SOURCE PASSAGE:
____________________

But we are not very clear about the details. Adaptation money cannot be loans; that’s not going to help people. Adaptation money has to be grants. It’s about retrofitting the houses; there are people, communities, who have rebuilt their houses 10 or 20 times because they face disasters every other year now. They are unable to cope with one disaster, and the next one hits them harder. In that situation, if you put the additional burden of a loan on that community or that country, that’s cruel. That’s absolutely unfair. So we need to get into these details.

It’s good that the World Bank recognizes this gap, but it also needs to make sure that this money is aid and we are not creating new market opportunities for the private sector in the name of adaptation. We need to be very vigilant of what that money is, how that’s going to flow, and how that’s going to be reaching the poor people.

Last year in Fiji, I met entire communities that were flattened by cyclones and had to relocate because they were going to get locked out of future aid if they re-built their homes on the same location. Are there any protections or finance currently for communities like that?

That’s exactly what we are fighting for here at these negotiations. It’s the whole era of loss and damage, as we call it, so those people need to be compensated. There are people who have been forced away from their homes. People are moving from their villages to towns, and from towns to big cities, and sometimes they are pushed out of the country, and there are no protections available for them. Their human rights are not being recognized. They need to have protection mechanisms from local to international levels. So this is another fight that we are having at the U.N. level. The progress on the loss and damage stream is going to determine how we are going to help people who are being affected over and over again.

____________________

[Collected data]

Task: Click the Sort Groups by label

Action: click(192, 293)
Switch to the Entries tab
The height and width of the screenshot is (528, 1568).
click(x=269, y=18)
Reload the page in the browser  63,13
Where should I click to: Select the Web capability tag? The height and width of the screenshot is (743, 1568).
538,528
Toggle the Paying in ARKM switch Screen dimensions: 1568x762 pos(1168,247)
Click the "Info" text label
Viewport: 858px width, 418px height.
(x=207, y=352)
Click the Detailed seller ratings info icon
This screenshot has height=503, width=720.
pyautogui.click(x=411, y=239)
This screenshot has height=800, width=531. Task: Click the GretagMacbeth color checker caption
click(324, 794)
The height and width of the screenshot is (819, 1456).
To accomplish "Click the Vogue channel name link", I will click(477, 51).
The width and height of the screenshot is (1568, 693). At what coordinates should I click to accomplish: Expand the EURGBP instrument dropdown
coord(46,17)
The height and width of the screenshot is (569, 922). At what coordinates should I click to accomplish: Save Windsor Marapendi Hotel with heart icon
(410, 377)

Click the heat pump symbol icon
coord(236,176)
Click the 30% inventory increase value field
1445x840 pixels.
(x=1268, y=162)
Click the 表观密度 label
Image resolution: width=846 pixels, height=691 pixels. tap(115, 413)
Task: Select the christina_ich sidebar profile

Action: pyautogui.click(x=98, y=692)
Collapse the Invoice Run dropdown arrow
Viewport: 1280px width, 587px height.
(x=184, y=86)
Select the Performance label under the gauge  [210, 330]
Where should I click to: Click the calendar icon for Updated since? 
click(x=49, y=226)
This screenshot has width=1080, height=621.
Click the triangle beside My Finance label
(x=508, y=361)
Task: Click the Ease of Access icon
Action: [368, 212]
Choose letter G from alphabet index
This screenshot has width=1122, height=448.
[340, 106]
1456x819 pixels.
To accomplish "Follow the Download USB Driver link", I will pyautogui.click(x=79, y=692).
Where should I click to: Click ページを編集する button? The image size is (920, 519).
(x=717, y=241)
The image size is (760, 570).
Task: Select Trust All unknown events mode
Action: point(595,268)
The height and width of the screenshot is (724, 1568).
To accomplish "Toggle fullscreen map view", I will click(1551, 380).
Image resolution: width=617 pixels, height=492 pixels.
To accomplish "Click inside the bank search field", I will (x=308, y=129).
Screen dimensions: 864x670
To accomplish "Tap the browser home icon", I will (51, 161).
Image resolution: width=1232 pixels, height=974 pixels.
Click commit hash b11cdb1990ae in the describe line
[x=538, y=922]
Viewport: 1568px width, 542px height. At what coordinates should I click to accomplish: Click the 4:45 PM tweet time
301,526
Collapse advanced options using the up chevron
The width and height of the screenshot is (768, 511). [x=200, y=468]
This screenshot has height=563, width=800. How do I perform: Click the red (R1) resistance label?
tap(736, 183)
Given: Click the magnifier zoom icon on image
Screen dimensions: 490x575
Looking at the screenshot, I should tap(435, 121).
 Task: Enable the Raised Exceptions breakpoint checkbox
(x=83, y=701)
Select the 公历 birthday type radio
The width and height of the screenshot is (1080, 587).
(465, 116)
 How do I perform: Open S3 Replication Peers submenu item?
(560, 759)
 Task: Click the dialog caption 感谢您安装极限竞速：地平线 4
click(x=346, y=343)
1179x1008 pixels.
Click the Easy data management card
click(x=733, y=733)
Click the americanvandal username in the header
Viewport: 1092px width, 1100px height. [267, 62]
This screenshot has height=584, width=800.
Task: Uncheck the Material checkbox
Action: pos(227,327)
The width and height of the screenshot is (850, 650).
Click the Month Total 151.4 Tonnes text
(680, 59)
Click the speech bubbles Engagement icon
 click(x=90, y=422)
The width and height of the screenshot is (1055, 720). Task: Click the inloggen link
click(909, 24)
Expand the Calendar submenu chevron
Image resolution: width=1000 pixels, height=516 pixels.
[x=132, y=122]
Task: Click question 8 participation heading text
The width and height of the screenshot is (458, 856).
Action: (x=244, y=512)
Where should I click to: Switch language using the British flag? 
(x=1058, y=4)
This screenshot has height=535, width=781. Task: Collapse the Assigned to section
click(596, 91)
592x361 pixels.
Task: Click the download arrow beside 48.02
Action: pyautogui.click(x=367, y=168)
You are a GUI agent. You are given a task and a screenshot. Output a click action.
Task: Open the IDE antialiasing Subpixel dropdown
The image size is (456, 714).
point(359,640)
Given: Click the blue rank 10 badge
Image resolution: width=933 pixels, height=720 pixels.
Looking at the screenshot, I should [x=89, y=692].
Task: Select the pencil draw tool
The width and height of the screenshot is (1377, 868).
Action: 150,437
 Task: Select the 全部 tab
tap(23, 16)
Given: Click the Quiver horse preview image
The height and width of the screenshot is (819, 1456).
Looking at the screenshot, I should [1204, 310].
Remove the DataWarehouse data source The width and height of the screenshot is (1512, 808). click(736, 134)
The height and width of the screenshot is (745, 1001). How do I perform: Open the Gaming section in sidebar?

____________________

COMPLETE THE FOLLOWING:
A – Translate this sentence from the interview on climate adaptation funding into Spanish: "Adaptation money has to be grants."
B – Reproduce the part of the interview on climate adaptation funding starting at "But we are not" and ending at "into these details.".
C – Write the next part of the interview on climate adaptation funding, picking up after its final sentence.

WRITTEN ANSWERS:
A – El dinero para la adaptación tiene que ser en forma de subvenciones.

B –
But we are not very clear about the details. Adaptation money cannot be loans; that’s not going to help people. Adaptation money has to be grants. It’s about retrofitting the houses; there are people, communities, who have rebuilt their houses 10 or 20 times because they face disasters every other year now. They are unable to cope with one disaster, and the next one hits them harder. In that situation, if you put the additional burden of a loan on that community or that country, that’s cruel. That’s absolutely unfair. So we need to get into these details.

C –
Some rich countries like the United States and Australia are still pushing back against the concept of loss and damage. How much sway does the U.S. have over negotiations now that it is planning to withdraw from the agreement?

Unfortunately, it still remains part of the convention and it’s doing a lot more arm-twisting to make sure it has no obligation whatsoever. That’s the whole game it’s playing to make sure that some of these elements [of finance] remain under only the governance of the Paris Agreement—because they are pulling out of the Paris Agreement but they will still remain part of the [UNFCCC]. So [American negotiators] are playing a game in these negotiations to completely shirk the responsibility that they have as a member of the U.N.

Earlier it was just the U.S. Now, they have Australia; they have Japan siding with them; they have the European Union sitting quiet. So this virus is spreading, which can be very toxic for any progress to happen.

How does the U.S. still have so much influence over an agreement it doesn’t want to be a part of?

Money [equals] power. Let’s understand, climate negotiations are not happening in isolation. In fact, the majority of climate negotiations are more like trade negotiations. If you look at mitigation and renewable energy technologies, some of these rich countries are looking at it as a new market opportunity. They’re not looking at it as a responsibility to protect people and climate. For them, it’s a game to earn more money, create new markets.

Climate negotiations are so intertwined with trade negotiations, so they do all kinds of arm-twisting and blackmailing to make sure they get what they want to get out of these negotiations. But developing countries are pushing really hard, because it’s not just about their economy. It’s about their survival now, and the writing is on the wall: The IPCC report has made it absolutely clear we are moving toward a doomsday situation if we don’t act now. We are at a stage where we will see a lot more mobilization happening in developing countries, which has already started, and even governments are going to take very strong actions against rich countries if they continue with their game.

This interview has been edited for length and clarity.